Das Gebäude der Europäischen Kommission in Brüssel. Quelle: Associated Press über BPB Bundesgesundheitsministerium lässt auf sich warten
Die Genehmigung der zweiten Säule und der Start des Modellversuchs in dieser Legislatur erscheinen immer unwahrscheinlicher. Gründe dafür sind im Bundesgesundheitsministerium (BMG) zu finden. Zum einen hatte Lauterbach damals angekündigt, den Gesetzesentwurf zunächst bei der EU-Kommission zur Prüfung einreichen zu wollen, was dann allerdings in Brüssel mehrere Monate dauern dürfte. Zum anderen hat das BMG bis heute noch keinen Entwurf fertiggestellt, obwohl dafür ursprünglich der Spätsommer 2023 gedacht war. Dazu gibt es aus dem Gesundheitsministerium seit Monaten die gleiche Meldung, dass “die Arbeiten der Bundesregierung an der Vorbereitung der zweiten Säule [...] komplexe fachliche und rechtliche Fagen [umfasst] und erfordern eine Abstimmung zwischen den beteiligten Ressorts.” Dies sei noch nicht abgeschlossen.

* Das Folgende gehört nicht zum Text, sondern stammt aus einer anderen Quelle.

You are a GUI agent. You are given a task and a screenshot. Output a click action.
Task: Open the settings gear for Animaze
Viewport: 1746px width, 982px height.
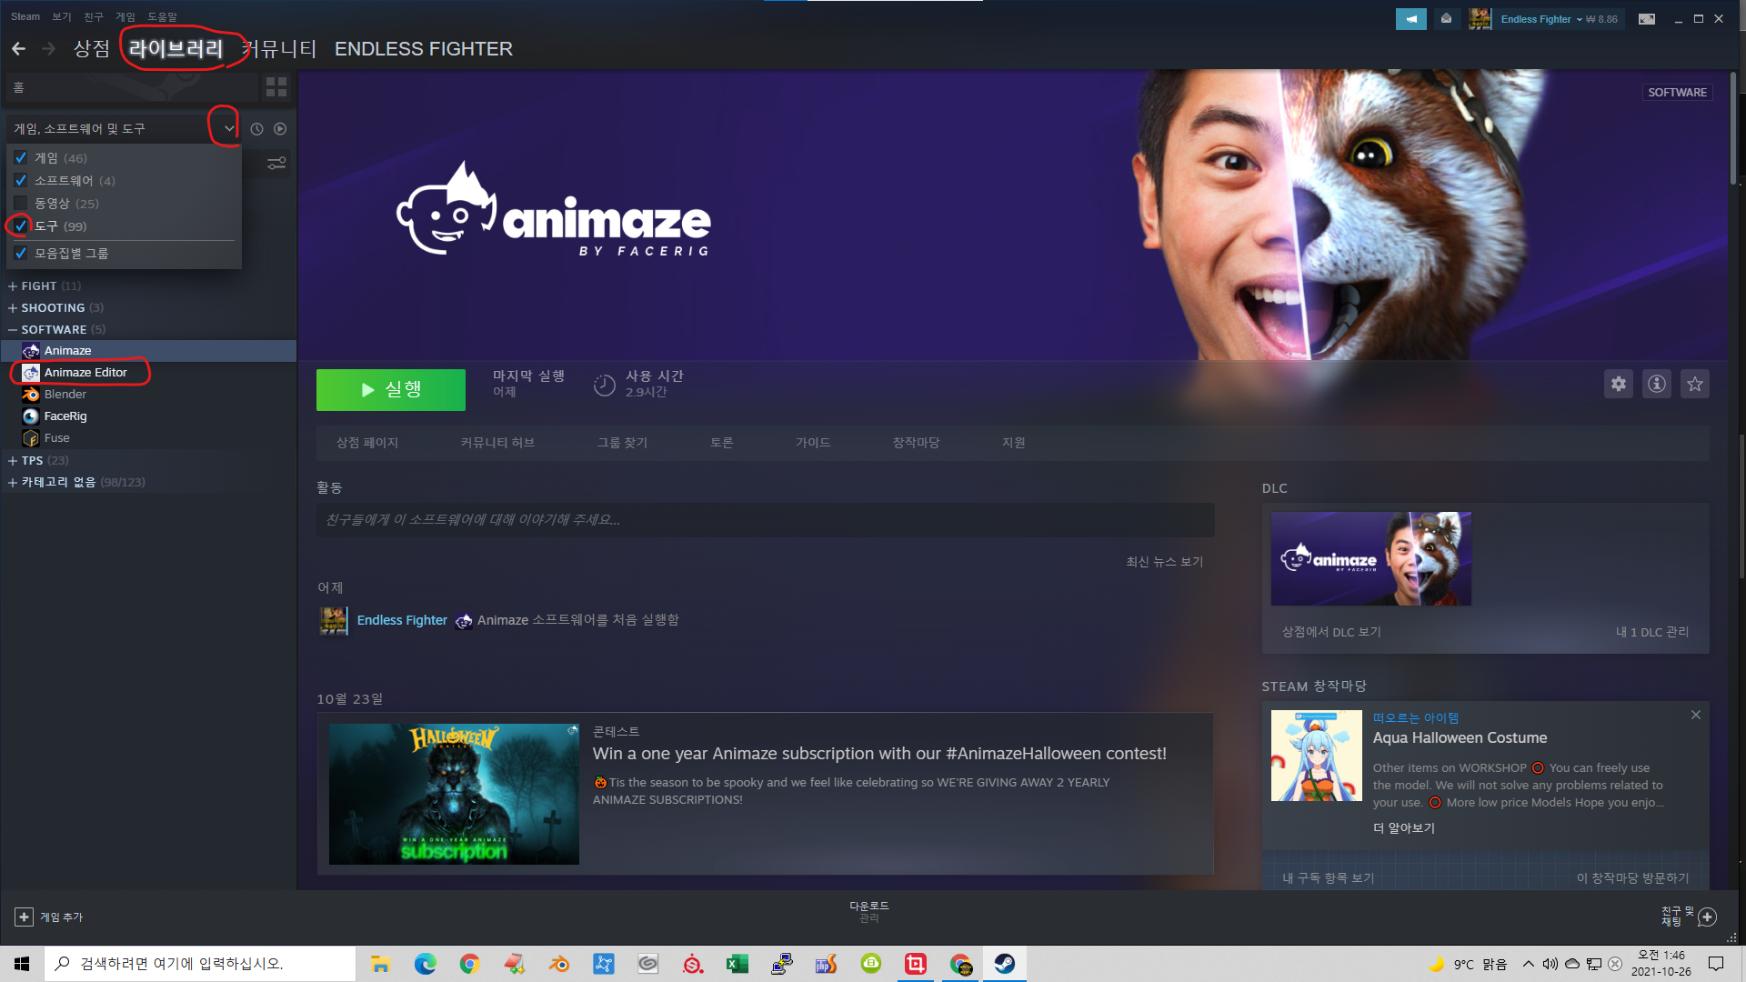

Allerdings ist nicht nur das BMG für die zweite Säule verantwortlich, sondern auch das Haus von Cem Özdemir (Grüne), das Bundesministerium für Ernährung und Landwirtschaft (BMEL). Gemeinsam mit Lauterbach ist Özdemir federführend bei der Cannabis-Legalisierung und aus seinem Ministerium gibt es seit April 2024 auch bereits einen Entwurf für die Konsumcannabis-Wissenschafts-Zuständigkeitsverordnung (KCanWV), wonach die Bundesanstalt für Landwirtschaft und Ernährung (BLE) für den Umgang mit Cannabis zu wissenschaftlichen Zwecken vorgesehen ist. Damit sei ein Teil der zweiten Säule bereits entworfen worden und auch im BMEL warte man derzeit auf den fehlenden Gesetzesentwurf aus dem BMG.
CDU/CSU plant bereits Rückkehr in alte Tage
Die Aussicht, dass die zweite Säule nicht mehr in dieser Wahlperiode zustande kommen wird, öffnet für die Union die Tür zu einer möglichen Rücknahme des CanG und die Rückkehr zur Cannabis-Prohibition, die auch von Friedrich Merz (CDU) bekräftigt wird.
Zur aktuellen Lage vermutet der drogenpolitische Sprecher der CDU/CSU Tino Sorge, “dass auf Arbeitsebene der Ressorts die Erkenntnis gereift ist, dass die Legalisierung von Cannabis in der aktuellen Form ein Irrweg ist – und zwar einer, der sowohl im deutschen als auch im europäischen Recht zahlreiche Probleme aufwirft". Auch der rechtspolitische Sprecher der Union, Günter Krings sprach dazu und sagte, dass “in einer Anhörung des Gesundheitsausschusses [...] darauf hingewiesen worden, dass die weitergehende Idee der Ampel, auch den Verkauf von Cannabis in Geschäften zu legalisieren, rechtswidrig sei”. So rät die Opposition der Ampel, von ihrem Vorhaben abzusehen - allein schon aus rechtlichen Gründen.
Ob im Falle einer neuen Regierung mit der Union die bisherigen Fortschritte tatsächlich zurückgenommen werden, gilt dennoch als unwahrscheinlich. Keine Partei im Bundestag, außer die AFD, ist absolut gegen die Legalisierung und eine Zusammenarbeit mit ihnen würde schwerwiegende politische Implikationen für die Union mit sich ziehen. Daher ist es wahrscheinlicher, dass man auf einen Kompromiss hinarbeitet, der ein Einfrieren des Status Quo vorsieht.